### [What the task asks]
The task for the listing below is to write out exactly the lines starting at the one containing "Open the Clear Flags Skybox dropdown" and ending at the one containing "Viewport: 582px width, 550px height.", both included. Pictures are to be omitted.

#### Exercise materials

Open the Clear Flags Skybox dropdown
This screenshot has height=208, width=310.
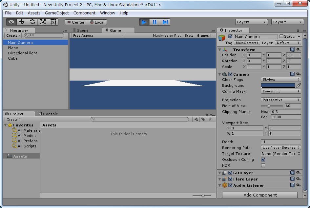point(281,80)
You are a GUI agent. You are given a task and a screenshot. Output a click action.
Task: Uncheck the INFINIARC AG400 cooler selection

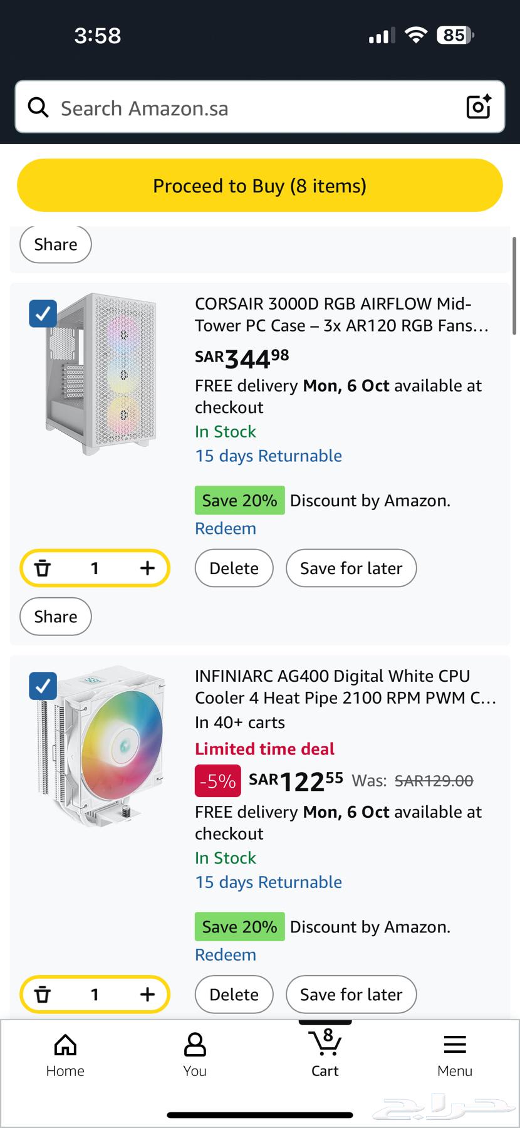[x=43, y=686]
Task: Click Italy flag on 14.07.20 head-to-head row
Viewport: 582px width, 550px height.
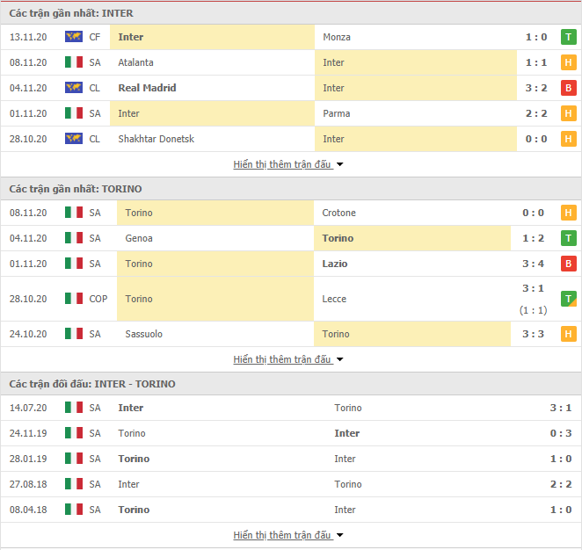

########
#### Exercise materials

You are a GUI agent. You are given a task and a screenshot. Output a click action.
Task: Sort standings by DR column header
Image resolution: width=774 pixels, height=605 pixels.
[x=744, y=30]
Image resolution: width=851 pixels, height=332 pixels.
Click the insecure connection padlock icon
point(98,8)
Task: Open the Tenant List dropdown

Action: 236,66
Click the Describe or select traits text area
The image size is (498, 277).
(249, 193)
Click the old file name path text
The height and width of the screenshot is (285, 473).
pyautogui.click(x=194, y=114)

########
#### Exercise materials

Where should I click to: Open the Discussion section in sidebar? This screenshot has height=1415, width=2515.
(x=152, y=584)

########

### [Result of this task]
Open the Clear Flags Skybox dropdown
This screenshot has height=208, width=310.
point(281,80)
You are a GUI agent. You are given a task and a screenshot. Output a click action.
Task: Uncheck the INFINIARC AG400 cooler selection

[x=43, y=686]
Task: Click Italy flag on 14.07.20 head-to-head row
Viewport: 582px width, 550px height.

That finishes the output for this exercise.